TIDMVM.
RNS Number : 7434T
Virgin Money Holdings (UK) PLC
17 October 2017
VIRGIN MONEY HOLDINGS (UK) PLC: Q3 2017 TRADING UPDATE
Key Highlights
* Profitability, earnings and underlying RoTE in line
with expectations
* Further improvement in overall Net Promoter Score
(NPS) to +40, up from +29 at the end of 2016, making
Virgin Money one of the best-rated retail banks for
customer satisfaction
* Gross mortgage lending of GBP6.5 billion to the end
of Q3, a market share of 3.5 per cent(1)
* Net mortgage lending of GBP3.2 billion, a market
share of 10.0 per cent(1)
* Credit card balances of GBP2.9 billion with stable
customer behaviour
* Banking NIM(2) consistent with FY 2017 guidance
* Continued stable credit performance across mortgages
and cards
* FY 2017 CET1 ratio expected to be around 13.5 per
cent
* Full year guidance reaffirmed.
-----------------------------------------------------------------
Jayne-Anne Gadhia, Chief Executive Officer said:
"Our low risk business model and customer-focused strategy
continues to deliver excellent results and I am delighted with the
ongoing momentum of the business."
"The UK housing market continues to prove resilient and in a
competitive mortgage market we remain focused on growing assets at
the right price and quality. Our prime credit card business is
developing as planned and, as a responsible lender, the strict and
consistent application of underwriting standards supports a low and
stable cost of risk as well as resilience in the future."
"Ensuring that our customers are always at the heart of our
strategy has seen our overall Net Promoter Score improve to +40 in
2017, making Virgin Money one of the best-rated retail banks in the
UK for customer satisfaction. I am delighted that more customers
than ever before would recommend us to their friends and
family."
"The strength of our core business and our focus on doing the
right thing for customers, combined with our exciting plans for the
future, gives us real conviction in our longer term prospects. We
look forward to saying more about our plans for the future at our
investor update on 16 November."
Business review
As at 30 September As at 31 December
2017 2016
(GBP million) (GBP million)
------------------- ------------------- ------------------
Mortgage balances 32,918 29,741
------------------- ------------------- ------------------
Credit card
balances 2,889 2,447
------------------- ------------------- ------------------
Deposit balances 30,031 28,106
------------------- ------------------- ------------------
(1) Based on Bank of England data to the end of August 2017
(2) Banking NIM is defined as Net Interest Income over customer
average interest earning assets.
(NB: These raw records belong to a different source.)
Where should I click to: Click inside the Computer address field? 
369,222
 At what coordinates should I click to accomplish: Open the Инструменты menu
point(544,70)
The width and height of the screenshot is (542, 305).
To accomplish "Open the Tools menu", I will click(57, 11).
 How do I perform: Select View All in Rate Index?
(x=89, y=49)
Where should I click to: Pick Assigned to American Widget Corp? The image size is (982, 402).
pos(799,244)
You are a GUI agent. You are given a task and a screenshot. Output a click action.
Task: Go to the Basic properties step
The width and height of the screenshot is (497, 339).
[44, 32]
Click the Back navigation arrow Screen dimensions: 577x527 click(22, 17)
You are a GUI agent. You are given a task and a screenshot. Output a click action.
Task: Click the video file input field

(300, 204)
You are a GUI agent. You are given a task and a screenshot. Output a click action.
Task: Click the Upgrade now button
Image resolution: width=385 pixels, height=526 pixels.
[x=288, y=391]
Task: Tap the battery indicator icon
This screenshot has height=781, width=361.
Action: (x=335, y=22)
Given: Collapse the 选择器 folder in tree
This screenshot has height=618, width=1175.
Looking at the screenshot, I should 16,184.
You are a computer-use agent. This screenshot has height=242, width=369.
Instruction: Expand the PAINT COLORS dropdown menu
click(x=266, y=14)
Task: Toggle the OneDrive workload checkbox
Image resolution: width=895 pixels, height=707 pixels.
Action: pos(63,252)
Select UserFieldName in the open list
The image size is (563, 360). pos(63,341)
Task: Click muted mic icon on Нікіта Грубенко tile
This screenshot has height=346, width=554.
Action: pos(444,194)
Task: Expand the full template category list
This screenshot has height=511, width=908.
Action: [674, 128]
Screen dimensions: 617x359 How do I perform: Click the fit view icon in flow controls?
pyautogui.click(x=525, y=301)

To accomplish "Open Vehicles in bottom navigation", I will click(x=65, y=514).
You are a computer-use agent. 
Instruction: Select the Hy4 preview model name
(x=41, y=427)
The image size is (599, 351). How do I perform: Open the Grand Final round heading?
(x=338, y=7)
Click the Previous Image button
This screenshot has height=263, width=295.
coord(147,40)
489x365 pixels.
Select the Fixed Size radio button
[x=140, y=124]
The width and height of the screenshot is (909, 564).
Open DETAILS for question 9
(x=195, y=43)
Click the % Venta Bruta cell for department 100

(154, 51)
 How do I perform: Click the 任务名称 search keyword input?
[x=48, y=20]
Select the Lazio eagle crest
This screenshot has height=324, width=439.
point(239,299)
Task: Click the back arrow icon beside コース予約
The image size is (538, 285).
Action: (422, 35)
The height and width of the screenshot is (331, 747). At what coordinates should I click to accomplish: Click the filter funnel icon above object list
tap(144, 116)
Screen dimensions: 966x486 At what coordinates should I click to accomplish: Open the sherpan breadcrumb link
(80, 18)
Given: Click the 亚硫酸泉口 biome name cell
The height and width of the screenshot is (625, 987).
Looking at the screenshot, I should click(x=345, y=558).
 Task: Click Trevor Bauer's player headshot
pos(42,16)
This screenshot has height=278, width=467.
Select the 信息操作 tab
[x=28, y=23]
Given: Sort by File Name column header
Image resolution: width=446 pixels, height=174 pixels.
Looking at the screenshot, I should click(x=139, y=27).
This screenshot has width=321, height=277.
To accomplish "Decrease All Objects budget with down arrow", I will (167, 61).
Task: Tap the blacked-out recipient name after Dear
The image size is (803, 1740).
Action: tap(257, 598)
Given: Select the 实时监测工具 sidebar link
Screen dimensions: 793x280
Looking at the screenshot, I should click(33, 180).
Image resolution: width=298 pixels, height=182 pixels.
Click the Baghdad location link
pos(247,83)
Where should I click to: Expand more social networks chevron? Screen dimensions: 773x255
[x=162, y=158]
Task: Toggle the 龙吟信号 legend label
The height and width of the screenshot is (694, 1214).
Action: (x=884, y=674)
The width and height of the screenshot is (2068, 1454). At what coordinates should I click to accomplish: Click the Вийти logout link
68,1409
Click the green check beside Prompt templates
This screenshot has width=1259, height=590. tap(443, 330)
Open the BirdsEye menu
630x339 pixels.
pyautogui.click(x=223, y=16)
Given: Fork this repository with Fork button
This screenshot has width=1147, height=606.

Further alternative performance
measures (APMs) are used within this analysis of the Group's
financial performance and position. Details of all APMs including
the rationale for their use and their bases of calculation are set
out on page 59 of the 2017 Group Half Year News Release and page
267 of the Group 2016 Annual Report and Accounts.
Mortgages
* Gross lending of GBP6.5 billion to the end of Q3
represented a market share of 3.5 per cent(1)
* Net lending of GBP3.2 billion to the end of Q3
represented a market share of 10.0 per cent(1)
* Balances increased by GBP1.1 billion during the
quarter to GBP32.9 billion with a pipeline of GBP1.9
billion at the end of Q3 2017
* Asset quality remained strong and consistent with the
first half of the year
* Market-beating mortgage intermediary NPS at +61, from
+55 at the end of 2016.
--------------------------------------------------------------------
Credit cards
* Balances increased by GBP0.1 billion during the
quarter to GBP2.9 billion with stable customer
spending patterns and arrears levels
* Asset quality remained strong with cost of risk
improving modestly from H1 2017.
--------------------------------------------------------------------
Funding
* Deposits increased by GBP0.5 billion during the
quarter to GBP30.0 billion
* TFS drawings temporarily reduced to GBP4.2 billion at
30 September 2017
* Successfully completed a further Gosforth RMBS issue
raising around GBP750 million between USD and GBP
tranches.
Profitability and capital ratios
* Profitability, earnings and underlying return on
tangible equity in line with expectations
* Banking NIM(2) and total NIM consistent with FY 2017
guidance
* Capital ratios remain well above minimum regulatory
requirements. FY 2017 CET1 ratio expected to be
around 13.5 per cent
* Costs in line with expectations and the cost:income
ratio further improved
* Cost of risk stable and consistent with full year
guidance.
--------------------------------------------------------------------
2017 Outlook
* The UK economy remains supportive with low
unemployment and a resilient housing market. We are
experiencing robust customer demand with stable
customer behaviour
* The mortgage market remains competitive. Nimble
approach to distribution and pricing coupled with
intermediary service proposition enables the
optimisation of returns while managing volume within
the guided range of 3.0-3.5 per cent share of gross
mortgage lending
* In credit cards, continue to prioritise asset quality
over balance growth and remain on track to achieve
GBP3 billion of prime credit card balances by the end
of the year
* FY 2017 Banking NIM and total NIM expected to be in
line with prior guidance
* Full year guidance for 2017 reaffirmed.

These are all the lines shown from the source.